- DIRECTIONS FOR THIS TASK -
After locating the line containing "Preview the green", transcribe that line and all following lines exactly, stopping only at the end of the records.

- GIVEN RECORDS -

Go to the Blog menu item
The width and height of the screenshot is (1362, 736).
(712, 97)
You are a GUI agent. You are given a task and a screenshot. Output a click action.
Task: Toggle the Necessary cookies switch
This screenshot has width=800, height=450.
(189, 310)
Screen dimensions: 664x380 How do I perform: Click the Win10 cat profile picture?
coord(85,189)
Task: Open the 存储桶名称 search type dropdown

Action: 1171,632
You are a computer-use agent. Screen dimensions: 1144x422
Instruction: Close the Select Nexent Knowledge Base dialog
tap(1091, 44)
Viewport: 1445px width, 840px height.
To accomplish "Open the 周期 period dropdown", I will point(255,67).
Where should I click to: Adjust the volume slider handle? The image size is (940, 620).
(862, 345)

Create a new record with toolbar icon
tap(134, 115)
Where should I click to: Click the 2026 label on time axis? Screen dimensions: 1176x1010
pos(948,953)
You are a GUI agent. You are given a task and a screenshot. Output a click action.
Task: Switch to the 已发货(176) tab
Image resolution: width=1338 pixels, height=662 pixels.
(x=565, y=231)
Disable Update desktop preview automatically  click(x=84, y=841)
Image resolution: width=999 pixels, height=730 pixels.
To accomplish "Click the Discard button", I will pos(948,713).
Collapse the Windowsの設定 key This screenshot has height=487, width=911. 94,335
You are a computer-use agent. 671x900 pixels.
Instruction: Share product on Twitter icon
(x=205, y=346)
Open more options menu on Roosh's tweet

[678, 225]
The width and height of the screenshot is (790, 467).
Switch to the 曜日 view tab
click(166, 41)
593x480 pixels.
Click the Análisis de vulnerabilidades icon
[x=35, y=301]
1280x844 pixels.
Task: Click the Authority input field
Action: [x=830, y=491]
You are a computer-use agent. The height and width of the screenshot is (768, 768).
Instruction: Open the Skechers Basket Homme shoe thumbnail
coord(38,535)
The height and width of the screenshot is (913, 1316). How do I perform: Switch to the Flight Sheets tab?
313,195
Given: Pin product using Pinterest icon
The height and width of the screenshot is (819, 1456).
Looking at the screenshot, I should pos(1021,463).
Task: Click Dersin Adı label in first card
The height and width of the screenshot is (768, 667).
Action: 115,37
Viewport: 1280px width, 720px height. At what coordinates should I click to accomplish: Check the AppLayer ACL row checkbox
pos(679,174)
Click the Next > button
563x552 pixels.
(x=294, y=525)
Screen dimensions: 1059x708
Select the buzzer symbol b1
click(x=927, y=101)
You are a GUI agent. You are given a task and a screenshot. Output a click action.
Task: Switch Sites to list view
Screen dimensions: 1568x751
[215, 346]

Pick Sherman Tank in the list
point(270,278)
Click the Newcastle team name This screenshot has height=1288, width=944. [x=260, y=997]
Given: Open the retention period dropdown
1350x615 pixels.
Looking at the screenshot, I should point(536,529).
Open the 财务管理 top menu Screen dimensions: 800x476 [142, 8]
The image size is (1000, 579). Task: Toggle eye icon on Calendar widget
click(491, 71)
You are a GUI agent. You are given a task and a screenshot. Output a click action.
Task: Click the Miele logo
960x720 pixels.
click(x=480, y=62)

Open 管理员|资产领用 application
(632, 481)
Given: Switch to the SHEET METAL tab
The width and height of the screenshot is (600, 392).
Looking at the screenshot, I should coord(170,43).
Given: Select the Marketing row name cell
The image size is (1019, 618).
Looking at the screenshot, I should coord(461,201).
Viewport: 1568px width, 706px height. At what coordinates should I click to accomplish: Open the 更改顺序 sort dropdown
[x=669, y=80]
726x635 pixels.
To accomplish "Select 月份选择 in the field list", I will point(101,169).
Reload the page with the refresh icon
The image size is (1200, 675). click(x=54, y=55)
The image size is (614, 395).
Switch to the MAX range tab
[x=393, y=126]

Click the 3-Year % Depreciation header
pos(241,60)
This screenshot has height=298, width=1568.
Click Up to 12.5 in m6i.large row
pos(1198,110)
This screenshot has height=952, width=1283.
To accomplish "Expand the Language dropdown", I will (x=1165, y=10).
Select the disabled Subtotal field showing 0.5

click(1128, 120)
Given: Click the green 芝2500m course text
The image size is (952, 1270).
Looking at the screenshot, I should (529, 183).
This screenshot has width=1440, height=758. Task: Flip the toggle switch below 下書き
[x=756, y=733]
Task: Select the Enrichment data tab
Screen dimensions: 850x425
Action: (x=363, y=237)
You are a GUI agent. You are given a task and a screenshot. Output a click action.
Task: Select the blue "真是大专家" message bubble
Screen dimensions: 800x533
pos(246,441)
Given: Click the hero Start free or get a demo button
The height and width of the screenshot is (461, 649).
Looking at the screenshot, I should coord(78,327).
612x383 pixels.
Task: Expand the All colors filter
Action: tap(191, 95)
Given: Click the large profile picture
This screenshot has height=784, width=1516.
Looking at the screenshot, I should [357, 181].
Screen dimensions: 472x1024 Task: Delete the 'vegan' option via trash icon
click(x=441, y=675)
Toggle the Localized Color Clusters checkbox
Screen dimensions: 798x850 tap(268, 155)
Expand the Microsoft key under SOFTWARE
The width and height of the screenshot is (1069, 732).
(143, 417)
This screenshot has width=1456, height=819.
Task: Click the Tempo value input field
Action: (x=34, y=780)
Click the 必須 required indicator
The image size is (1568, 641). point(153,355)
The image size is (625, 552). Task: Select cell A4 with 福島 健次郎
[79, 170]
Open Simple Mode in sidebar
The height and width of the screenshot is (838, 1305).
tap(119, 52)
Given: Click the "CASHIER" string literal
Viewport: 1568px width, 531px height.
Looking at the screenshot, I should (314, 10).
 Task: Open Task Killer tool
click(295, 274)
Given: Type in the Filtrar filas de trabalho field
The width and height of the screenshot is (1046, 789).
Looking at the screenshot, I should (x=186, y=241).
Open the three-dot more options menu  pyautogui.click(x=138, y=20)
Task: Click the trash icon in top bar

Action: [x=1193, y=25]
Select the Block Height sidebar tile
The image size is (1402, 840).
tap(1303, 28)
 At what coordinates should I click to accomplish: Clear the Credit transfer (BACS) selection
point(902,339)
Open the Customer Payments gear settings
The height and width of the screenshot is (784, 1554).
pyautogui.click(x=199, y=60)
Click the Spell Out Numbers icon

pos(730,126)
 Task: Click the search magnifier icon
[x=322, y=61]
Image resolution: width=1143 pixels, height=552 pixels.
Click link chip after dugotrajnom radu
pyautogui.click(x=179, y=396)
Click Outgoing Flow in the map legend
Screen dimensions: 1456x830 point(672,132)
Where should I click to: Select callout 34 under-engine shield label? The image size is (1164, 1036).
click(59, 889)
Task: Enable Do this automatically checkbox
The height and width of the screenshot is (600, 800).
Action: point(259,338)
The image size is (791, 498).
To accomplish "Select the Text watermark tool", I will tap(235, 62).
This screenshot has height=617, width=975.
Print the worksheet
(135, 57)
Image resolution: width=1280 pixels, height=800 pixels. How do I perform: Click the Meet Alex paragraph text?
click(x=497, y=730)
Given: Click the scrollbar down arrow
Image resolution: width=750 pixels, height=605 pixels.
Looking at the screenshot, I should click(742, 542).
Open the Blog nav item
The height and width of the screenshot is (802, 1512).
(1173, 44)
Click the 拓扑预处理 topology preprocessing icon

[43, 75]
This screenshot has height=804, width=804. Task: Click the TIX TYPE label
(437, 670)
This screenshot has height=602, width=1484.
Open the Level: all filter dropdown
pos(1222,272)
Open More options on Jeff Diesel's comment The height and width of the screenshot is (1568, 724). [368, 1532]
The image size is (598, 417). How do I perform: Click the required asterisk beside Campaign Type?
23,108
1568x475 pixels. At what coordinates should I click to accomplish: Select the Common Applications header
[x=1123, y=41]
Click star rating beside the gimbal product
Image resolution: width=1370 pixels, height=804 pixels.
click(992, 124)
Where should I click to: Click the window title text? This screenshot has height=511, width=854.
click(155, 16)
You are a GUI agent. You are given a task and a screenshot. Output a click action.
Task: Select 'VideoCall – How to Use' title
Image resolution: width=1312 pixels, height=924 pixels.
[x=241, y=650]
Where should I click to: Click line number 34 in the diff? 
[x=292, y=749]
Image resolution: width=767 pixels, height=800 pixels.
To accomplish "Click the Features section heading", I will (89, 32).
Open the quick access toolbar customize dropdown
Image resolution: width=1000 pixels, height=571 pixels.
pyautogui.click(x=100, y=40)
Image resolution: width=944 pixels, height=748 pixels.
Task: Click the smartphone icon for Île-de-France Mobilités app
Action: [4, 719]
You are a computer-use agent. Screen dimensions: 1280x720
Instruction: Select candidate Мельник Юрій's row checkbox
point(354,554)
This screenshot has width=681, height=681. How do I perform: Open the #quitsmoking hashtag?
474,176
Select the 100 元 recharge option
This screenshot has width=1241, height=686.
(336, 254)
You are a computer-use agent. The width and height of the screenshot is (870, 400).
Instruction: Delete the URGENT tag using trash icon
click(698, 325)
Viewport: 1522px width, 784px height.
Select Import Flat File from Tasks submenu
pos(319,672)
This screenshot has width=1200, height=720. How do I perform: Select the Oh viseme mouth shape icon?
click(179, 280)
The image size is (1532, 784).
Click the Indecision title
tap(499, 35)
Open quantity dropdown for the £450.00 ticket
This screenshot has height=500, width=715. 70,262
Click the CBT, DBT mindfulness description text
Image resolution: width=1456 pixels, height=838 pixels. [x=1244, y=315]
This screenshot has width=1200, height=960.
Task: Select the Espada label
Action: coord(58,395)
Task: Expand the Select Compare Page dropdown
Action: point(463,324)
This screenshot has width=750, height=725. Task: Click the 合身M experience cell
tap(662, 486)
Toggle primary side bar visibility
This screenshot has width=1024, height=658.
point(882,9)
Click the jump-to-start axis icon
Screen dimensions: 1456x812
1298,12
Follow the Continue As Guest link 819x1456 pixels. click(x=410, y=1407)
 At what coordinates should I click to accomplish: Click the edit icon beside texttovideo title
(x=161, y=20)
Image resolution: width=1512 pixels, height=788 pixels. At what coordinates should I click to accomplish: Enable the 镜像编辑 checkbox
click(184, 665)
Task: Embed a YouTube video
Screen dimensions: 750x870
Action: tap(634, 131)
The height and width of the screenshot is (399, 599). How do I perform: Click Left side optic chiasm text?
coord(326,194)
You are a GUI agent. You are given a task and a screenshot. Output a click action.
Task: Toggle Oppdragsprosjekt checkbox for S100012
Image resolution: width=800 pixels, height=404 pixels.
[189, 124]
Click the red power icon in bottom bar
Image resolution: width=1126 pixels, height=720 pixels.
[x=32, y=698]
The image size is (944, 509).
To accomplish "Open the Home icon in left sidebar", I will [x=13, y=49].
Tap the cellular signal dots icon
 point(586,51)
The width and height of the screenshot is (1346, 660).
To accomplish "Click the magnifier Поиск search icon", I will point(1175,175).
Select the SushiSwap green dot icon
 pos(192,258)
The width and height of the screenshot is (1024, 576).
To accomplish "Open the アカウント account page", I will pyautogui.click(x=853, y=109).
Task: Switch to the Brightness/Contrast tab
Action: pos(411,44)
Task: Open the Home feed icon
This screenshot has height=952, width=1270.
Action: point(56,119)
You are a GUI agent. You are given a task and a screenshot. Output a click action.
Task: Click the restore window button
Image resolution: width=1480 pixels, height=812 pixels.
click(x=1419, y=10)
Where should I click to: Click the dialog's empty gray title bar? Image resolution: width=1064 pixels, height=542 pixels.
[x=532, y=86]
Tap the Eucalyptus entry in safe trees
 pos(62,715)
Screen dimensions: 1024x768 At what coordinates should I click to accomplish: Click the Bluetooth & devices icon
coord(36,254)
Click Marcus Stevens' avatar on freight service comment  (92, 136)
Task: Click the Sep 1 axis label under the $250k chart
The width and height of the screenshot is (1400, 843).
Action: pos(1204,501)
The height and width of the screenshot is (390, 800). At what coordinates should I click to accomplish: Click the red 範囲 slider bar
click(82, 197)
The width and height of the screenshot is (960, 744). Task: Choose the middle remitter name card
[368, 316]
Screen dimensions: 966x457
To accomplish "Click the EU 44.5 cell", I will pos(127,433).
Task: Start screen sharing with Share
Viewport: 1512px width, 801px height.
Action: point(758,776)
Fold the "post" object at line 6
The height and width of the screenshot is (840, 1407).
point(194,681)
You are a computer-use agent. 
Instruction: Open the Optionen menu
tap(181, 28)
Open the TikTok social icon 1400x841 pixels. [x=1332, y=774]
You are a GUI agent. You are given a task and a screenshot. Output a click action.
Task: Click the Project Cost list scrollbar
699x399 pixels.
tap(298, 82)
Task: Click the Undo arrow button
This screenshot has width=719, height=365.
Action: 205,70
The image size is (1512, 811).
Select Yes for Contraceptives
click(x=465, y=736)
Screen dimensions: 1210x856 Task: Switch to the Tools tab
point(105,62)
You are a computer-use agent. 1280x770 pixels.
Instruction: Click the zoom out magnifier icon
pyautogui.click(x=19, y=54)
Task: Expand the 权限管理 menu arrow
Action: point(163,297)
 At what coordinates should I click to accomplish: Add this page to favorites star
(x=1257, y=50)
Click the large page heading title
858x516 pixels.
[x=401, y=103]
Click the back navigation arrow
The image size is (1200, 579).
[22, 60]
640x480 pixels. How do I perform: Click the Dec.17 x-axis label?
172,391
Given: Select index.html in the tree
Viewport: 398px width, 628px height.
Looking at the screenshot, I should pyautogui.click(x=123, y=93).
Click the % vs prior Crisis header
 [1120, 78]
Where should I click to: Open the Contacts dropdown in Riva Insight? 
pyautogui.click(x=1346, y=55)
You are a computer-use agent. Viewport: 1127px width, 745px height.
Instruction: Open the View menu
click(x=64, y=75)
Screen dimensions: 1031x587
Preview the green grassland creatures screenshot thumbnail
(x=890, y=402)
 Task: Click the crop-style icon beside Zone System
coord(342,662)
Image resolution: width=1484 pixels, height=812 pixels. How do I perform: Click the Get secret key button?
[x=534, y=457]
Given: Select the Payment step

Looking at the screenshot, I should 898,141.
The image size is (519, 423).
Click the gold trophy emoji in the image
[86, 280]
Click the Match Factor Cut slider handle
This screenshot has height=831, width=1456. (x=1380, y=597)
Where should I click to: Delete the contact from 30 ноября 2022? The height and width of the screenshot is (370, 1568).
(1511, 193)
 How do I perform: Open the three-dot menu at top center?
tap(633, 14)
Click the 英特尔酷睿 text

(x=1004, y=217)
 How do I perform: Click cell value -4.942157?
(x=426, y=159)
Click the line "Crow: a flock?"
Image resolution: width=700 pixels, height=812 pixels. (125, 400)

- ANSWER TO THE PROBLEM -
Preview the green grassland creatures screenshot thumbnail
(x=890, y=402)
 Task: Click the crop-style icon beside Zone System
coord(342,662)
Image resolution: width=1484 pixels, height=812 pixels. How do I perform: Click the Get secret key button?
[x=534, y=457]
Given: Select the Payment step

Looking at the screenshot, I should 898,141.
The image size is (519, 423).
Click the gold trophy emoji in the image
[86, 280]
Click the Match Factor Cut slider handle
This screenshot has height=831, width=1456. (x=1380, y=597)
Where should I click to: Delete the contact from 30 ноября 2022? The height and width of the screenshot is (370, 1568).
(1511, 193)
 How do I perform: Open the three-dot menu at top center?
tap(633, 14)
Click the 英特尔酷睿 text

(x=1004, y=217)
 How do I perform: Click cell value -4.942157?
(x=426, y=159)
Click the line "Crow: a flock?"
Image resolution: width=700 pixels, height=812 pixels. (125, 400)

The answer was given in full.